Il a 30 ans et vient de Basse-Terre en Guadeloupe. Pour son plus grand malheur, il a réussi le concours des gardiens de la paix. Rencontre avec un fonctionnaire qui tient à mettre en garde la jeunesse antillaise face au miroir aux alouettes que peut constituer la vie dans l’Hexagone.
Il a été scolarisé à Rivière des Pères à Basse-Terre en
Guadeloupe, a passé le bac avec mention et s’est arrêté après sa
deuxième année d’anglais à l'université de Fouillole pour
travailler, mais l’emploi n’était pas forcément au rendez-vous.
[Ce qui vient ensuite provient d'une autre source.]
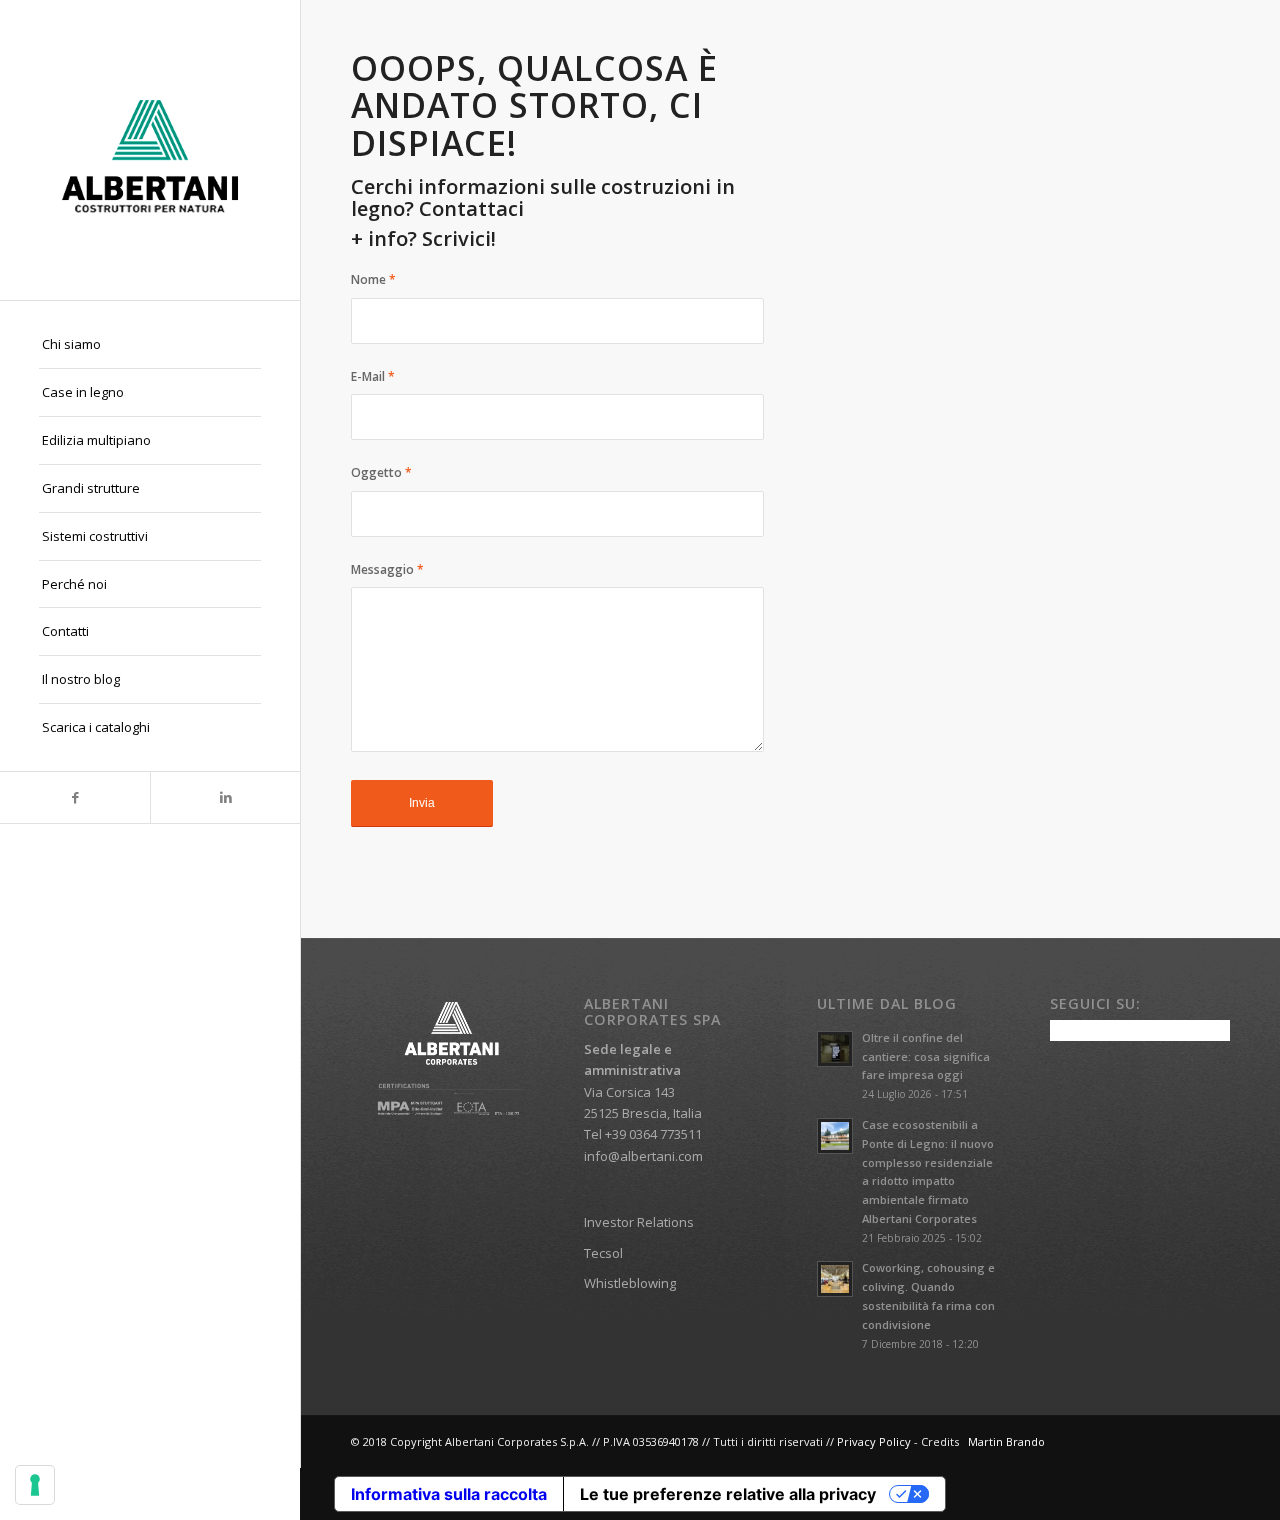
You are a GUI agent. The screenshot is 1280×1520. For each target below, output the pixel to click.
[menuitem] (150, 345)
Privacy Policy (874, 1441)
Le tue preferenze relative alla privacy (728, 1494)
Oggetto (381, 472)
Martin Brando (1006, 1441)
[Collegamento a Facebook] (75, 797)
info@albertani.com (643, 1156)
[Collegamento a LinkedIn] (225, 797)
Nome (373, 279)
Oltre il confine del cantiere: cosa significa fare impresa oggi (926, 1056)
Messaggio (387, 569)
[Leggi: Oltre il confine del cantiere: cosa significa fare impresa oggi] (835, 1049)
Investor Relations (639, 1222)
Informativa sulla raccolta (449, 1494)
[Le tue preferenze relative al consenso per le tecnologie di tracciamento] (35, 1485)
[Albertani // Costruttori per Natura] (150, 150)
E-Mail (373, 376)
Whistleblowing (630, 1283)
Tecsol (603, 1253)
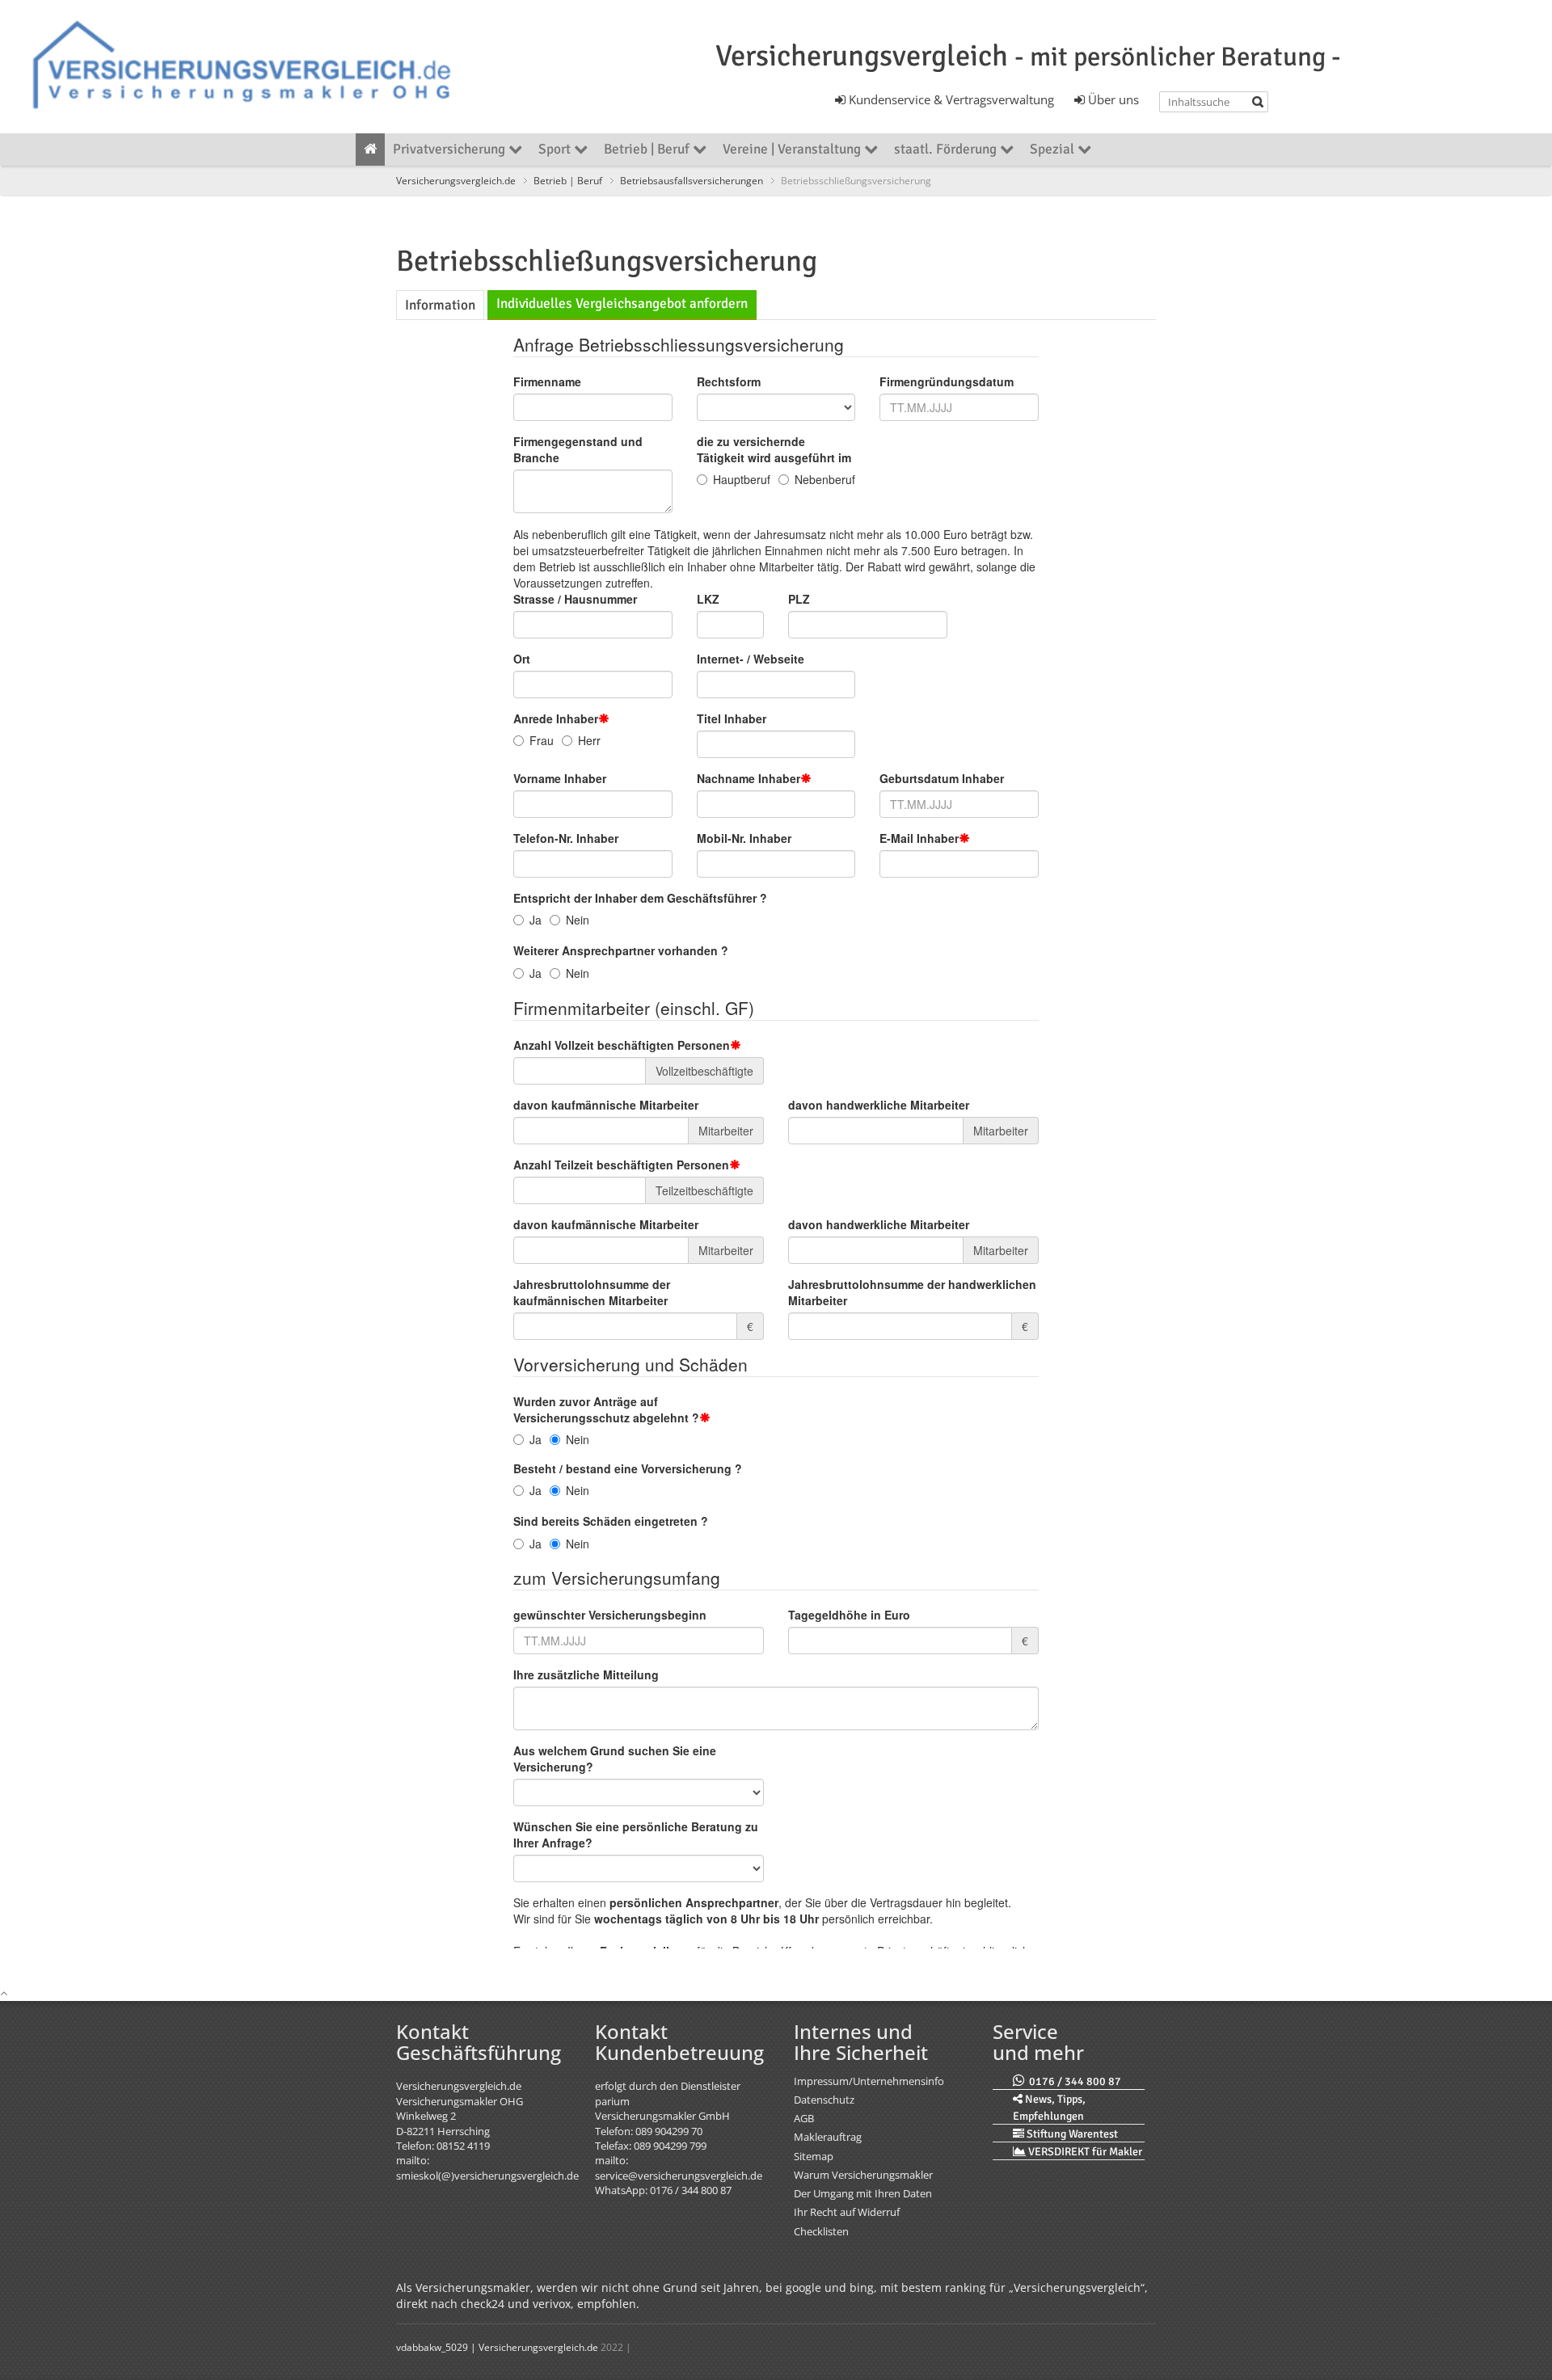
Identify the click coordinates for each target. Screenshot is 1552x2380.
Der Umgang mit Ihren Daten (863, 2193)
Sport (556, 149)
Alors que son projet était d'aller dans le privé, sa mère,
fonctionnaire comme pas mal de membres de sa famille, l’oriente
vers le concours de la fonction publique. Le temps de le passer, il
se fait recruter comme adjoint de sécurité à Pointe-à-Pitre où il
travaille sous l’autorité des officiers du commissariat de
Pointe-à-Pitre. Le temps d’avoir le concours…
« ADS, témoigne-t-il, c’est un contrat de six ans et, à ce titre,
un emploi précaire. Au-delà de cette période, c’est bye-bye ! On
est reversé dans le monde civil. » Rémi (1) est plutôt doué et, du
premier coup, réussit le concours de gardien de la paix en externe.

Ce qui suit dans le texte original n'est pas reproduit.